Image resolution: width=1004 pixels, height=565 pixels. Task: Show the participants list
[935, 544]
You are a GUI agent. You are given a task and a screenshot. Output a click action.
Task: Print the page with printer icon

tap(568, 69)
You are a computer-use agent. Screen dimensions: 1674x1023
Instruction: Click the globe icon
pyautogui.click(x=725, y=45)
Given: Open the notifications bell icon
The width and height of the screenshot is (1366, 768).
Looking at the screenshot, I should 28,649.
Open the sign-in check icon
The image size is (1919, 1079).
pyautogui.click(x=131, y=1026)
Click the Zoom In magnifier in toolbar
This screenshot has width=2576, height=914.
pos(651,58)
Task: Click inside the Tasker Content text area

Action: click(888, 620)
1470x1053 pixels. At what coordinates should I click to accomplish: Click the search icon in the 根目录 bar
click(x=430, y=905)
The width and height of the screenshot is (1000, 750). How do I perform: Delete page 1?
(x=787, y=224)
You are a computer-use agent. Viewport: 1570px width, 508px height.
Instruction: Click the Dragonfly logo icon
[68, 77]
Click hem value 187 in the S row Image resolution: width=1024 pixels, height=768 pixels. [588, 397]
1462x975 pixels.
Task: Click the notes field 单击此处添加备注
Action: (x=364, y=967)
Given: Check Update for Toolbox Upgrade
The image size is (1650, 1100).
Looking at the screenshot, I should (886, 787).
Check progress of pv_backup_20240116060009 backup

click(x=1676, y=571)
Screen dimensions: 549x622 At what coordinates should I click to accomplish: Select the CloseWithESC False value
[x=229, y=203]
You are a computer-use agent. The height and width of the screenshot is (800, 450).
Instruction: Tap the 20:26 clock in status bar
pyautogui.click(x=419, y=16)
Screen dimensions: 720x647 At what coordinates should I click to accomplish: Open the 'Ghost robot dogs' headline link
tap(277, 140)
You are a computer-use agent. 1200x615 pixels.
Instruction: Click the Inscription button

Aim of the exercise:
The full set of records above is to be printed again verbatim.

Task answer:
Image resolution: width=1004 pixels, height=565 pixels. Task: Show the participants list
[935, 544]
You are a GUI agent. You are given a task and a screenshot. Output a click action.
Task: Print the page with printer icon

tap(568, 69)
You are a computer-use agent. Screen dimensions: 1674x1023
Instruction: Click the globe icon
pyautogui.click(x=725, y=45)
Given: Open the notifications bell icon
The width and height of the screenshot is (1366, 768).
Looking at the screenshot, I should 28,649.
Open the sign-in check icon
The image size is (1919, 1079).
pyautogui.click(x=131, y=1026)
Click the Zoom In magnifier in toolbar
This screenshot has width=2576, height=914.
pos(651,58)
Task: Click inside the Tasker Content text area

Action: click(888, 620)
1470x1053 pixels. At what coordinates should I click to accomplish: Click the search icon in the 根目录 bar
click(x=430, y=905)
The width and height of the screenshot is (1000, 750). How do I perform: Delete page 1?
(x=787, y=224)
You are a computer-use agent. Viewport: 1570px width, 508px height.
Instruction: Click the Dragonfly logo icon
[68, 77]
Click hem value 187 in the S row Image resolution: width=1024 pixels, height=768 pixels. [588, 397]
1462x975 pixels.
Task: Click the notes field 单击此处添加备注
Action: (x=364, y=967)
Given: Check Update for Toolbox Upgrade
The image size is (1650, 1100).
Looking at the screenshot, I should (886, 787).
Check progress of pv_backup_20240116060009 backup

click(x=1676, y=571)
Screen dimensions: 549x622 At what coordinates should I click to accomplish: Select the CloseWithESC False value
[x=229, y=203]
You are a computer-use agent. The height and width of the screenshot is (800, 450).
Instruction: Tap the 20:26 clock in status bar
pyautogui.click(x=419, y=16)
Screen dimensions: 720x647 At what coordinates should I click to accomplish: Open the 'Ghost robot dogs' headline link
tap(277, 140)
You are a computer-use agent. 1200x615 pixels.
Instruction: Click the Inscription button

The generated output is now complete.